Un cane salverà le opere del Museum of Fine Arts di Boston

Qualche settimana fa ti abbiamo parlato delle nuove policy di alcune aziende a proposito della presenza degli amici a quattro zampe in ufficio e oggi vogliamo darti un’altra news a tema dog friendly: il Museum of Fine Arts di Boston ha assunto un nuovo conservatore, che è precisamente un cucciolo di Weimaraner. Da quando è arrivato Thor a spazio reFactory ovviamente abbiamo sviluppato una maggiore sensibilità verso tutto ciò che riguarda cani e ambienti di lavoro e appena abbiamo letto questa notizia siamo rimasti conquistati. Sei pronto a leggere questa bella storia? Partiamo dall’inizio 😉

riley museum of fine arts di boston

@Suzanne Kreiter

Riley, il cane che salverà le opere del museo di Boston

Riley è un cucciolo di Weimaraner di poco più di 12 settimane, che conquisterebbe chiunque con i suoi occhi azzurri, ma c’è di più: è diventato infatti il nuovo impiegato del Museum of Fine Arts di Boston, nel Massachusetts (Stati Uniti), probabilmente il primo cane al mondo a essere assunto da un museo per collaborare alla corretta conservazione delle opere d’arte. Ma da cosa dipende questa scelta, a detta di molti, bizzarra? Il suo fiuto verrà utilizzato per scoprire il prima possibile tarme e altri parassiti che rischiano di danneggiare seriamente legno e tele, rendendo necessari costosi restauri che molte volte non riescono comunque a restituire la bellezza delle opere originali.
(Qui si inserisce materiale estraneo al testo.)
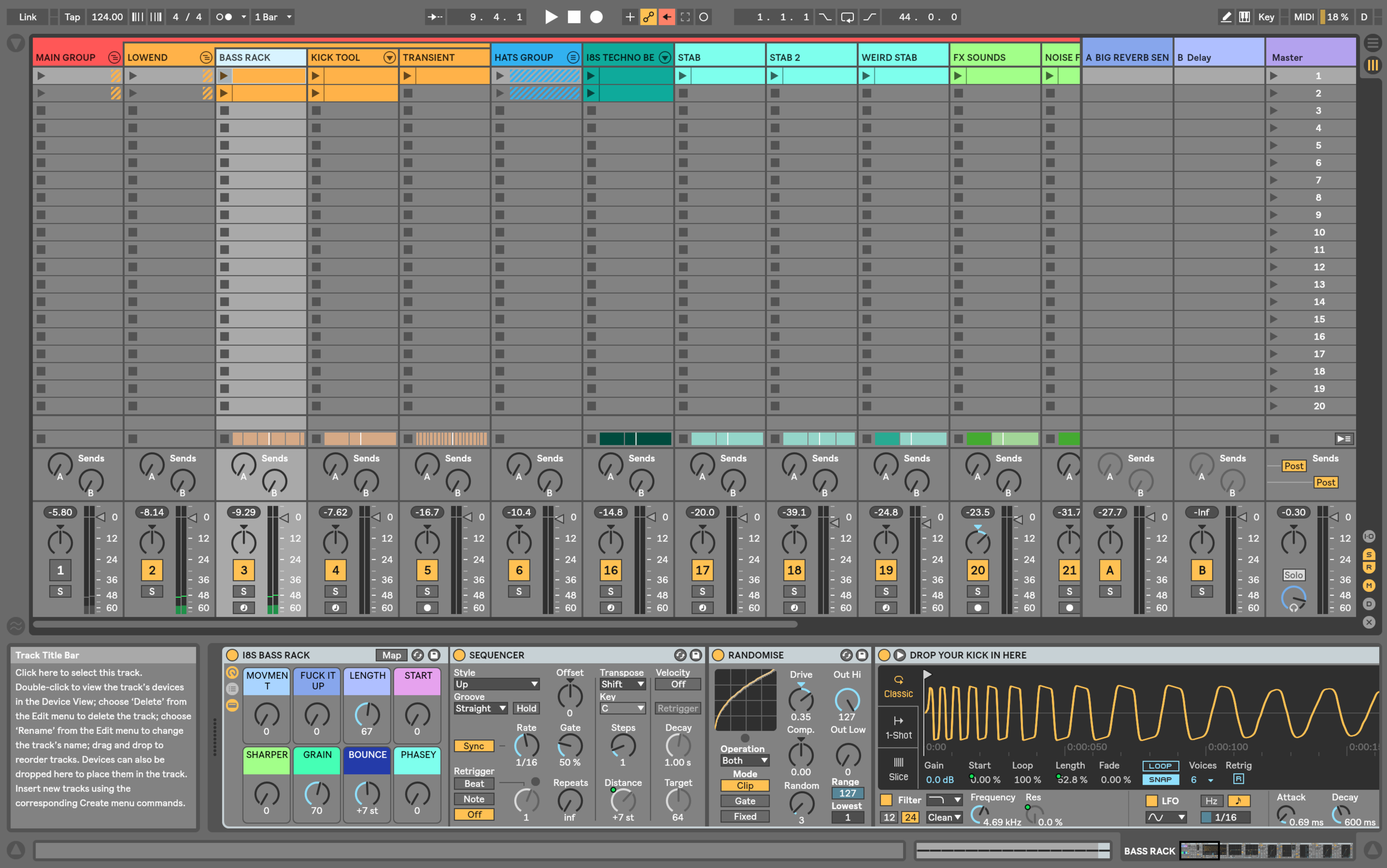Open the Style dropdown set to Up

[496, 684]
Considerato il primo esperimento di coinvolgimento attivo di un cane all’interno di un museo, se dovesse funzionare, potrebbe venire considerato come opzione anche da altri musei e istituzioni culturali, che potrebbero godere di molti benefici, tutelando le proprie opere d’arte e riducendo i costi di restauro non necessari. D’altronde perché non sfruttare anche in questo settore le capacità olfattive dei cani? Da tempo infatti sono utilizzate in altri settori per rilevare la presenza di varie sostanze, dagli esplosivi ai corpi sepolti sotto le valanghe, passando per gli stupefacenti. Il merito di questo esperimento, a mio avviso assolutamente lungimirante, è di un’impiegata del museo, Nicki Luongo, esperta di addestramento dei cani, che si è chiesta se non si potessero mettere le qualità di questi animali al servizio dell’arte e della conservazione.
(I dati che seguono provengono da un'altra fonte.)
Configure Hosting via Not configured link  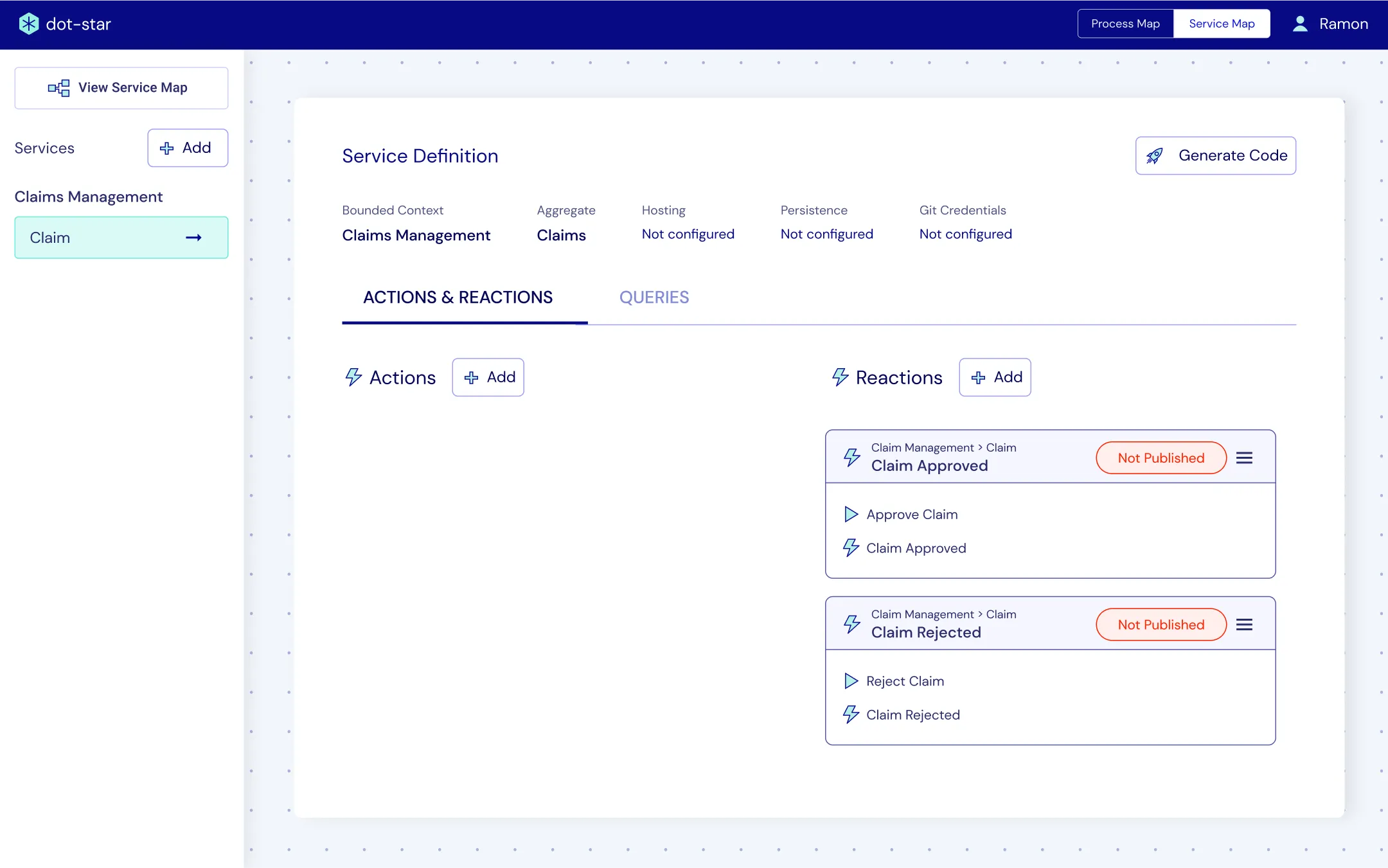688,234
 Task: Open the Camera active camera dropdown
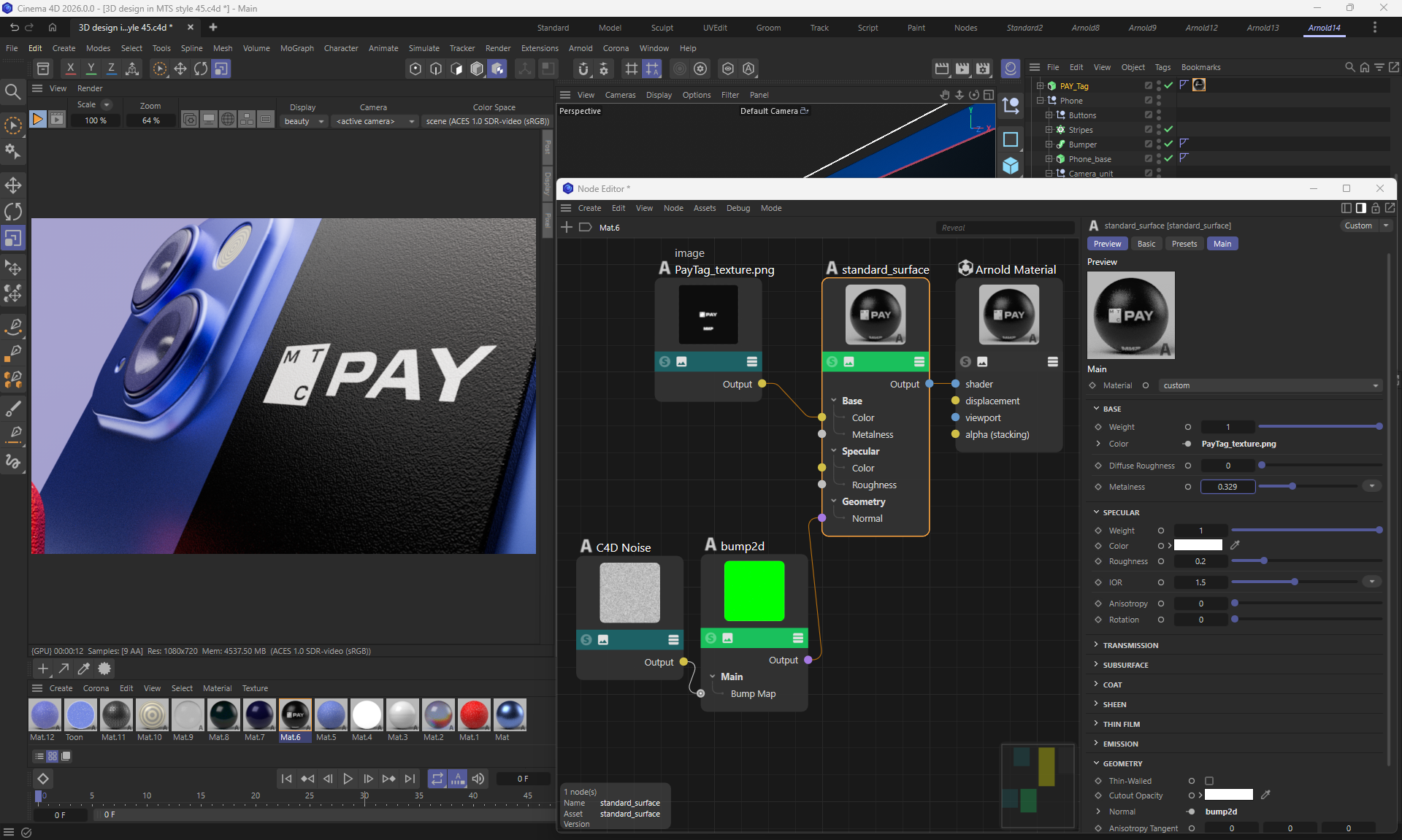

museum of fine arts di boston

@The Boston Globe

Riley e il suo addestramento come impiegato al museo

Da questa intuizione è nata l’idea di addestrare Riley a riconoscere l’odore degli insetti più pericolosi per i quadri e i mobili antichi: identificando la loro eventuale presenza nelle opere d’arte, sarà più facile per i responsabili del museo intervenire per tempo nella tutela e la salvaguardia dei tesori della collezione. In questo caso, l’addestramento di Riley prevede che quando annuserà l’odore di tarme e altri insetti infestanti, dovrà fermarsi e sedersi davanti all’opera d’arte in questione. In questo modo i curatori avranno la possibilità di analizzare la stanza e i materiali con cui è stato realizzato il manufatto, alla ricerca degli insetti che potrebbero rovinarlo.
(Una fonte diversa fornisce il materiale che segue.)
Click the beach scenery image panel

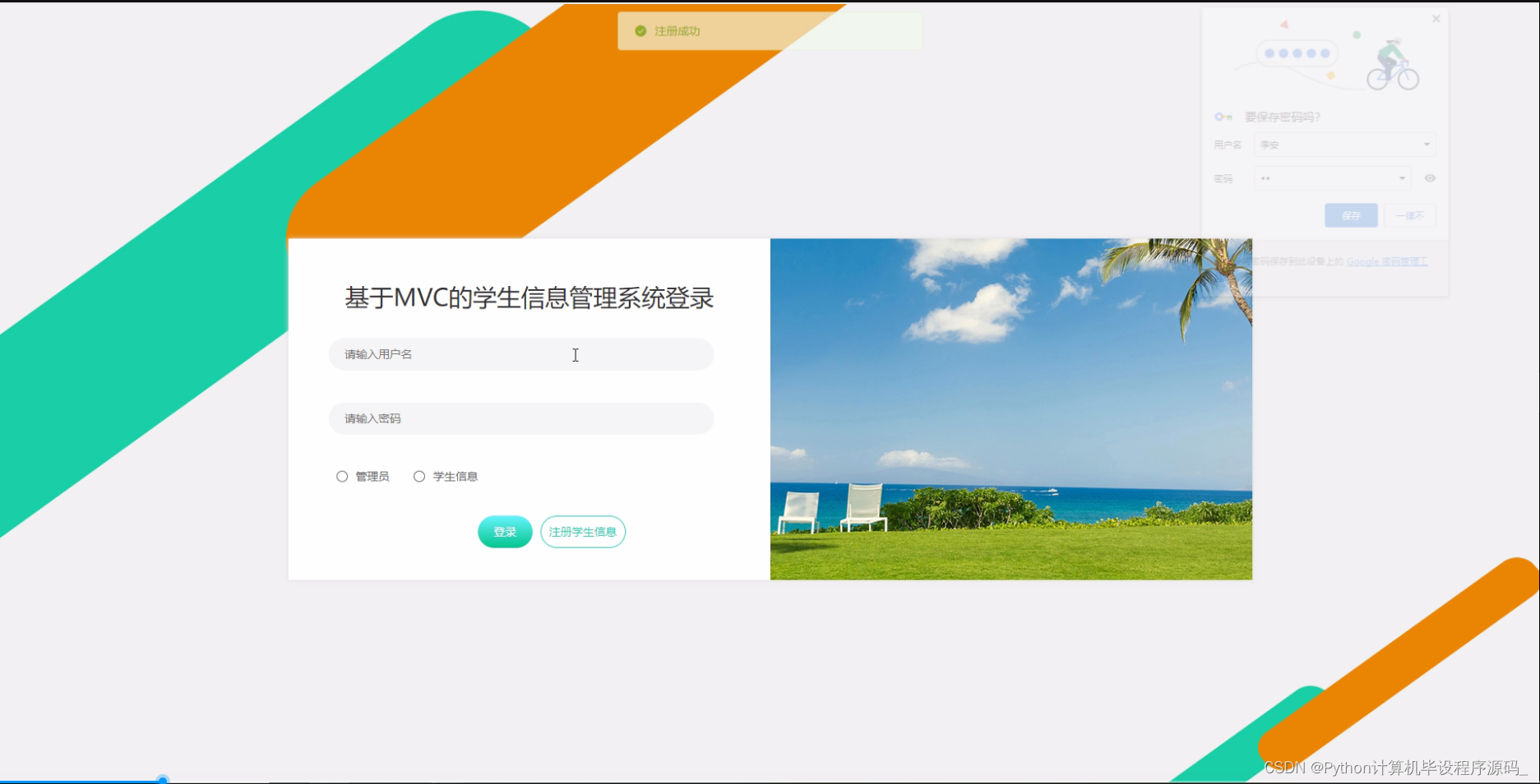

Sono già molte le persone che hanno chiesto se potranno vedere il cucciolo, ma ovviamente non è prevista questa opportunità:  le sue ronde verranno organizzate negli orari di chiusura, quando vengono eseguiti lavori di pulizia e manutenzione negli spazi espositivi. Questa decisione dipende dal fatto che i responsabili del museo non vogliono che un cane in circolazione distragga i visitatori, e nemmeno che Riley possa essere distratto dal pubblico mentre svolge il suo lavoro. Questa collaborazione sarà proficua? Non ci resta che scoprirlo nei prossimi mesi: di certo noi tifiamo per Riley!